Het ‘klapstuk’ dat de symposiumgangers werd voorgezet was een reprise van Roes (Brott och Brott, letterlijk Misdaad en Misdaad) door Dramaten. De regisseur was Per Verner-Carlsson die samen met zijn scenograaf Lennart Mörk al een aantal opmerkelijke experimentele voorstellingen op zijn naam heeft staan (o.a. drie versies van De Pelikaan). Het stuk is door Strindberg betiteld als een comedie. Het is in 1899 gepubliceerd samen met Advent onder de noemer Voor een hogere Rechterstoel, d.w.z. vlak na de Inferno-crisis en de twee eerste delen van het z.g. ‘Wander’-drama Naar Damaskus. Het stuk speelt in Parijs en behelst het verhaal van een toneelschrijver Maurice die verstrikt raakt in een erotisch avontuur met Henriëtte, de maîtresse van zijn vriend. Zij is een femme fatale in optima forma. Zijn eigen vriendin met wie hij een kind heeft, wordt in de steek gelaten. Dit kind sterft onverwachts en de schuldgevoelens van Maurice worden gevoed door de wetenschap, dat hij en Henriëtta het kind - als obstakel voor hun vereniging - doodgewenst hebben. Maurice komt tot inkeer, doet boete voor zijn gedachte-zonde en ontdekt dat zijn schuldgevoelens in feite ongegrond waren. Eind goed, al goed! Het stuk is hier en daar nogal drakerig, het draagt vele sporen van de Infernoperiode, maar het biedt voortreffelijke spelmogelijkheden.
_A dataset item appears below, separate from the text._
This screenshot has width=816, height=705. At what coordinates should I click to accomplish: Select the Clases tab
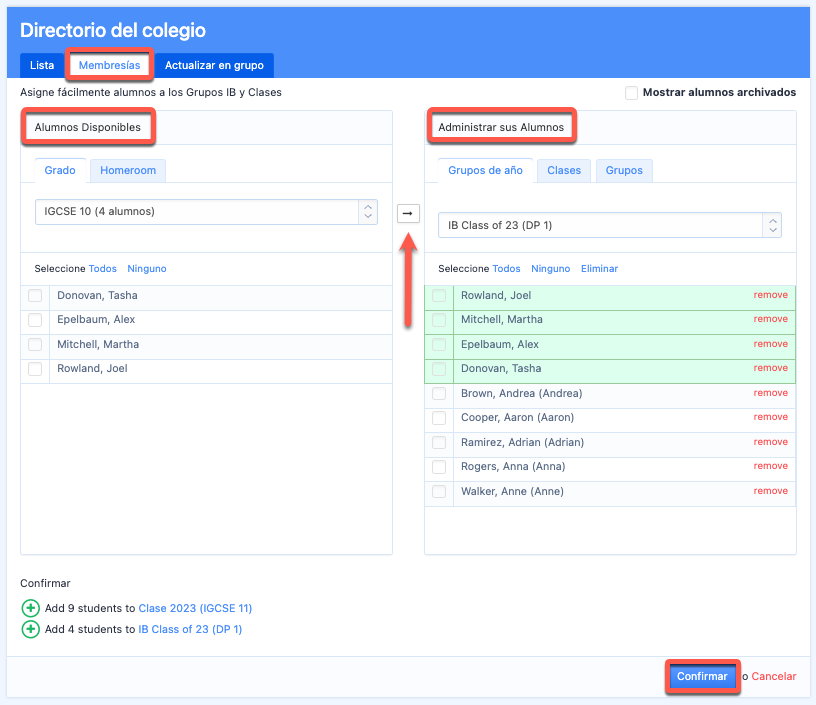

Regisseur en scenograaf hadden kans gezien van deze kleine tragi-comedie - ondanks alle rappe speelscènes - een ruim drie en een half uur slaapverwekkend spektakel te maken, overladen met een dodelijk zwaarwichtige beeldsymboliek, quasi diepzinnige associaties en een overdonderend toneelapparaat: achtergrondprojecties, enorme stofdraperieën die waaierend op en neer werden gehesen (het ‘wereldweefsel’ symboliserend volgens het programma), een naakte Adam en Eva na de zondeval, een
enorme Jacob-figuur in gevecht met de Engel (Delacroix) en het lijden, gesymboliseerd in het kruis waarop de woorden ‘o crux ave spes unica’ stonden. De Bijbel, Swedenborg, Kierkegaard en Jung, kwadraten, cirkels en mandala's, kortom ‘alles’ was er bij gehaald om ons de suggestie te geven van de tegenstelling tussen de mikrokosmos (een Parijse crèmerie rond de eeuwwisseling op de voorgrond) en de makrokosmos (het zich verwijdende en steeds wisselende toneelbeeld op de achtergrond). Wat Strindberg summier aanduidt, werd hier breed uitgemeten in een mythische beeldentaal die alle perken te buiten ging met als resultaat de algemene verzuchting: spaar ons voor dit soort ‘playing Strindberg by passing him by’.
Dezelfde regisseur had, eveneens met Mörk als scenograaf, een collage (een ‘audiovisuell scenisk aktion’ zoals hij het formuleert) gemaakt, gebaseerd op Strindbergs jeugdbrieven. Dit Portret van een Kunstenaar als jonge Man heb ik niet gezien. Het gegeven leek intrigerend genoeg. Naast de teksten van Strindberg werkte Verner-Carlsson met verwijzingen naar Joyce, Malevitsj, Beckett en de muziek van Roland Kirk en enkele andere Amerikaanse jazz-musici. Per Verner-Carlsson is overigens de enige binnen het Zweedse institutionele toneel die avantgardistisch te werk gaat en toneeltradities durft te doorbreken.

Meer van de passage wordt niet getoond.